# Problem mit HTML.Tag.OPTION



## Purgator (8. Feb 2011)

Aloha,

ich möchte aus einem Text mögliche HTML-Formular-Elemente finden und von diesen den Namen und die Value speichern.

Dafür gehe ich folgendermaßen vor:

```
HTML.Tag[] tags = { HTML.Tag.INPUT, HTML.Tag.SELECT, HTML.Tag.OPTION, HTML.Tag.TEXTAREA };
				ArrayList<Pair<String, String>> forms = new ArrayList<Pair<String, String>>();
				HTMLEditorKit editKit = new HTMLEditorKit();
				StringReader reader = new StringReader(content);
				HTMLDocument.Iterator iterator;

				HTMLDocument htmlDoc = (HTMLDocument) editKit.createDefaultDocument();
				editKit.read(reader, htmlDoc, 0);

				for (int i = 0; i < tags.length; i++) {
					iterator = htmlDoc.getIterator(tags[i]);
					for (; iterator.isValid(); iterator.next()) {
						AttributeSet attributes = iterator.getAttributes();
						String formName = (String) attributes.getAttribute(HTML.Attribute.NAME);
						String formValue = (String) attributes.getAttribute(HTML.Attribute.VALUE);
						forms.add(new Pair<String, String>(formName, formValue));
					}
				}
```

Das ganze funktioniert auch, bis auf den option-Tag. Dieser wird nie im Text (content) gefunden - auch wenn dieser vorhanden ist.
Woran könnte das liegen?

(Pair ist einfach nur eine Klasse, welche zwei Datentypen aufnehmen kann. Ich bin mir zwar ziemlich sicher, dass Java dafür etwas bereitstellt - jedoch muss ich peinlicherweise zugeben noch nichts gefunden zu haben.)


----------



## maki (8. Feb 2011)

*verschoben*


----------



## brauner1990 (8. Feb 2011)

Purgator hat gesagt.:


> (Pair ist einfach nur eine Klasse, welche zwei Datentypen aufnehmen kann. Ich bin mir zwar ziemlich sicher, dass Java dafür etwas bereitstellt - jedoch muss ich peinlicherweise zugeben noch nichts gefunden zu haben.)


Jo ... 
	
	
	
	





```
Hashmap <String,String>
```


----------



## Purgator (8. Feb 2011)

Erst einmal Verzeihung für den falschen Bereich.

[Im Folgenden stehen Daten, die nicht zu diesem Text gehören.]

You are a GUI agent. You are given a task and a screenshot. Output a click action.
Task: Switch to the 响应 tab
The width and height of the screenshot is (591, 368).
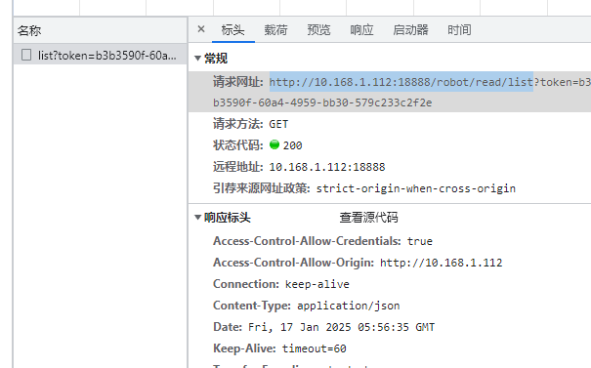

HashMap wäre natürlich eine Alternative. Da sie jedoch theoretisch mehrere Key-Value Paare haben könnte - dachte ich, dass es für welche die den Code zum ersten mal sehen eventuell verwirrend ist und sich z.B. wundern warum immer nur auf einen Eintrag zugegriffen wird.
Zudem hätte man keine einfache "getKey" Methode (weil man in der HashMap ja sich das KeySet holt).
Also gehen würde es allemal - nur hätte ich nicht gedacht, dass es dafür auch angewendet wird.


----------